### Given task
Extend the passage on intellectual freedom and librarianship, picking up right after its final sentence.

### Quoted text
= = = = = = =

A case in which the US Supreme Court established the Imminent Lawless Action standard. The Supreme Court overturned KKK leader, Clarence Brandenburg's conviction of one to ten years in prison and a fine of $1000 sentenced by the Court of Common Pleas of Hamilton County. The Court ruled that hate speech is protected under First Amendment rights as long as it does not incite violence. This ruling established the modern doctrine of clear and present danger which determines what limits may be placed on First Amendment freedoms. Only speech that directly incites lawless action may be restricted.

==Intellectual freedom and librarianship==

The profession of librarianship views intellectual freedom as a core responsibility. The International Federation of Library Associations and Institutions' (IFLA) Statement on Libraries and Intellectual Freedom "calls upon libraries and library staff to adhere to the principles of intellectual freedom, uninhibited access to information and freedom of expression and to recognize the privacy of library user." IFLA urges its members to actively promote the acceptance and realization of intellectual freedom principles. IFLA states: "The right to know is a requirement for freedom of thought and conscience; freedom of thought and freedom of expression are necessary conditions for freedom of access to information."

Individual national library associations expand upon these principles when defining intellectual freedom for their constituents. For example, the American Library Association defines intellectual freedom as: "[T]he right of every individual to both seek and receive information from all points of view without restriction. It provides for free access to all expressions of ideas through which any and all sides of a question, cause or movement may be explored. .... Intellectual freedom encompasses the freedom to hold, receive and disseminate ideas."

The Canadian Library Association's Position Statement on Intellectual Freedom states that all persons possess "the fundamental right ... to have access to all expressions of knowledge, creativity and intellectual activity, and to express their thoughts publicly." This right was enshrined into law in 2004 in British Columbia, which grants protection against litigation for libraries for their holdings.

= = = = = = =

### Data provided
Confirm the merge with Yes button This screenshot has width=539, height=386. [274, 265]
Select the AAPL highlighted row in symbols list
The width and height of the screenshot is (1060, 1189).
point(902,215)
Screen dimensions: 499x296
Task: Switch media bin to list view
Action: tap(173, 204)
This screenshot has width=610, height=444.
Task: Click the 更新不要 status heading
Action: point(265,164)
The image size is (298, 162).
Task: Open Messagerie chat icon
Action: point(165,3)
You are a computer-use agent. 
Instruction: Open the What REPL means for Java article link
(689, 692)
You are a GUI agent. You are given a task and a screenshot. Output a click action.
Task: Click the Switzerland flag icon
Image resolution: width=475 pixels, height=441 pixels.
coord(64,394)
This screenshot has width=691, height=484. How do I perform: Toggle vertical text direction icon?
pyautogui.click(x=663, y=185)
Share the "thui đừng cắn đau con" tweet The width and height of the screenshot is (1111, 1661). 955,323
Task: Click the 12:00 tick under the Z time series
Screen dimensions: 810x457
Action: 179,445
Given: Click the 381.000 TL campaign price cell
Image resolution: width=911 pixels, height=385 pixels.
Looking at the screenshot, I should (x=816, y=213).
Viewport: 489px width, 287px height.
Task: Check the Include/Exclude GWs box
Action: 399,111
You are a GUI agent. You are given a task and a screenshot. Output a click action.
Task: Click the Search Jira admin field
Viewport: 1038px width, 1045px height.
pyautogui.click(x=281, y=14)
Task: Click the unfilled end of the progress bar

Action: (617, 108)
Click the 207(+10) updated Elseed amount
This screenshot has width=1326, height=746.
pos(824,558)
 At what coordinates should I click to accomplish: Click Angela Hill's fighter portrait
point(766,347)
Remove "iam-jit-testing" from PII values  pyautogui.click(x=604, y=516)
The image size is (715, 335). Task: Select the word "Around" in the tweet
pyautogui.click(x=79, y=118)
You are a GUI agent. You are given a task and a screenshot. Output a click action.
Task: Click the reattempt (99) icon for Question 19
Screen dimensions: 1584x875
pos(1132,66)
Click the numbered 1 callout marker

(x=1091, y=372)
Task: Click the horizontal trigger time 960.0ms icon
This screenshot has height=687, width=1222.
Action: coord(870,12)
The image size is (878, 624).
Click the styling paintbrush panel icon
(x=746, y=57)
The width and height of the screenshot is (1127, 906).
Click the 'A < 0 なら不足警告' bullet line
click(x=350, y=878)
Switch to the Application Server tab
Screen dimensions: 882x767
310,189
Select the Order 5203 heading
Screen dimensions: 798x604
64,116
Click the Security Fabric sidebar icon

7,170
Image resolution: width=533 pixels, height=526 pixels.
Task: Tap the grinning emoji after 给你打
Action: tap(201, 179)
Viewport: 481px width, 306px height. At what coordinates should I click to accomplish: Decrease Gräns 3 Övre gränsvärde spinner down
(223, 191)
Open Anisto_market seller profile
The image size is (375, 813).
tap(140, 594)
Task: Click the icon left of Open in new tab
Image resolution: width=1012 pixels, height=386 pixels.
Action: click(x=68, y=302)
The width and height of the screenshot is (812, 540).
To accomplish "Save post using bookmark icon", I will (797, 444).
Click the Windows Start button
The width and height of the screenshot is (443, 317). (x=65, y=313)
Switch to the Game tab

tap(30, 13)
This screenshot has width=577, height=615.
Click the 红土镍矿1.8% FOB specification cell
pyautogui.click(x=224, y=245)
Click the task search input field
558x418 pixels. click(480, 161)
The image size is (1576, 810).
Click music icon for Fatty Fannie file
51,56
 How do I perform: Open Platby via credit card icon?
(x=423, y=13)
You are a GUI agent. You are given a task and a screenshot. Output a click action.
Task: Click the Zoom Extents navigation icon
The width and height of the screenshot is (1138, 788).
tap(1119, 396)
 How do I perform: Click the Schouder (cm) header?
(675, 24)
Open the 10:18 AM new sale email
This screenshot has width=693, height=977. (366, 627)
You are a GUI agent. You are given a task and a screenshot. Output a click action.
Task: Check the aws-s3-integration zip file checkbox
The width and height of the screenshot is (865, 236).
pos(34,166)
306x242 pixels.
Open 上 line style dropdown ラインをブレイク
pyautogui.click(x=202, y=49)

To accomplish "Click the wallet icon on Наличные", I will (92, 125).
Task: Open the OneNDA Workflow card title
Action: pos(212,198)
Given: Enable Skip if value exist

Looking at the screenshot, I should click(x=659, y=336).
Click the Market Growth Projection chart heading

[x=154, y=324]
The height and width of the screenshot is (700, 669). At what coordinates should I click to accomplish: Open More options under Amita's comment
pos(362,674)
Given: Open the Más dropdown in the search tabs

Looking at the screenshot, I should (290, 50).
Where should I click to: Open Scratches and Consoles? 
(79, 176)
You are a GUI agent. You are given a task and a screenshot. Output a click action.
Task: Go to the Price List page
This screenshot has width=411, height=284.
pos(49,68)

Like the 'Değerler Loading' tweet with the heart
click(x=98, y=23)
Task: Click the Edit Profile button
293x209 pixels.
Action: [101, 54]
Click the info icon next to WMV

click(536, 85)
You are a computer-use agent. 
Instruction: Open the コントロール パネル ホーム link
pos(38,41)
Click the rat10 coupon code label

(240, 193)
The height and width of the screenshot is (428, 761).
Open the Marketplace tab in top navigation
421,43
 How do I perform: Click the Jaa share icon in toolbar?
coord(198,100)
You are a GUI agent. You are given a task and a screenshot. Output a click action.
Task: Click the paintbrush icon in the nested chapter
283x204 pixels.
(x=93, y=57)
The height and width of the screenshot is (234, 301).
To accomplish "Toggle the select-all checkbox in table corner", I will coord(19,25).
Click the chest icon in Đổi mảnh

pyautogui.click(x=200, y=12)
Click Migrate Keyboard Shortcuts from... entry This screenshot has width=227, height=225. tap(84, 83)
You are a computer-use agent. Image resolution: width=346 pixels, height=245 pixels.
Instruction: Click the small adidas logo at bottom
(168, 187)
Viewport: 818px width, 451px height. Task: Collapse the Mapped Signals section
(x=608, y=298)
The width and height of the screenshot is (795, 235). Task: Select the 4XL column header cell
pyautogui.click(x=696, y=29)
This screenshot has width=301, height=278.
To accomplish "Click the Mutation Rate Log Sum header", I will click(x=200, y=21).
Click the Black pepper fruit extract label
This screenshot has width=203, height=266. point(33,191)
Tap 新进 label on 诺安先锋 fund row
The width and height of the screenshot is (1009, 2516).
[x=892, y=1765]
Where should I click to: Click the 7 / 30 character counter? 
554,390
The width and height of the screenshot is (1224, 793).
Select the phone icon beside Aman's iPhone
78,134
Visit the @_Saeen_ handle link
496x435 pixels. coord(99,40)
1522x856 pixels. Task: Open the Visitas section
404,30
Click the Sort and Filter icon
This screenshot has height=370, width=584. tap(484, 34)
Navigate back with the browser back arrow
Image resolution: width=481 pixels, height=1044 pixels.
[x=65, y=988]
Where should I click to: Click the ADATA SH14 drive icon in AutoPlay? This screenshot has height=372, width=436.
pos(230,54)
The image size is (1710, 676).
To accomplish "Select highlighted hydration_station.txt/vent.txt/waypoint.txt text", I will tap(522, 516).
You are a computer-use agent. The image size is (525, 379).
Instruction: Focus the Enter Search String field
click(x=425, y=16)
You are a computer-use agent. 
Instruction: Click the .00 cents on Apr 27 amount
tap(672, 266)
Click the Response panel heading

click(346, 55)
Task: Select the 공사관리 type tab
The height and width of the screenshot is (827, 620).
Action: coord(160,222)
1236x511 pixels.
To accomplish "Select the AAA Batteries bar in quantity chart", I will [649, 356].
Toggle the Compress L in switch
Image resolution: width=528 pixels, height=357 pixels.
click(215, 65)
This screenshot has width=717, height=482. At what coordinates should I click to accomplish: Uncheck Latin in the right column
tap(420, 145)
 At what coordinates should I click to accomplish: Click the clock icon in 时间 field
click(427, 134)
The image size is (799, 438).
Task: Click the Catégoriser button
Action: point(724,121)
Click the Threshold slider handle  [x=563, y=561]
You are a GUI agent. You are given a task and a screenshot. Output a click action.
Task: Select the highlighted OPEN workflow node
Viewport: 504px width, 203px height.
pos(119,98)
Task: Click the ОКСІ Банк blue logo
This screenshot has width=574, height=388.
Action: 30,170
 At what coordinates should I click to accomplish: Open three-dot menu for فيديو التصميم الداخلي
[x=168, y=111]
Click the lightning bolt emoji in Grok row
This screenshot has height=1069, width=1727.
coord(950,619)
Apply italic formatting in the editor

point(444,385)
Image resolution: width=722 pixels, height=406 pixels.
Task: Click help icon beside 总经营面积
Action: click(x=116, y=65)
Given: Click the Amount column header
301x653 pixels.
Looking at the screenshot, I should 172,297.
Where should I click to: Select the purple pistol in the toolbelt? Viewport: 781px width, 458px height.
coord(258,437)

= = = = = = =

### Final result
Many other national library associations have similarly adopted statements on intellectual freedom.

The ALA's Office for Intellectual Freedom organizes the relationship between librarianship and intellectual freedom into five distinct categories:
- The library user's access to information through a library collection
- The librarian's professional responsibilities to select a diverse collection of library materials for users and protect library users' confidentiality and rights to privacy in their use of library materials
- The librarian's personal rights to free expression and choices of lifestyle and public participation without professional repercussion
- The library's institutional role as an agent of social change, democracy, and education
- The issue of advocacy v. neutrality for libraries and librarians
Libraries protect, defend, and advocate for intellectual freedom through a variety of organizations and resources.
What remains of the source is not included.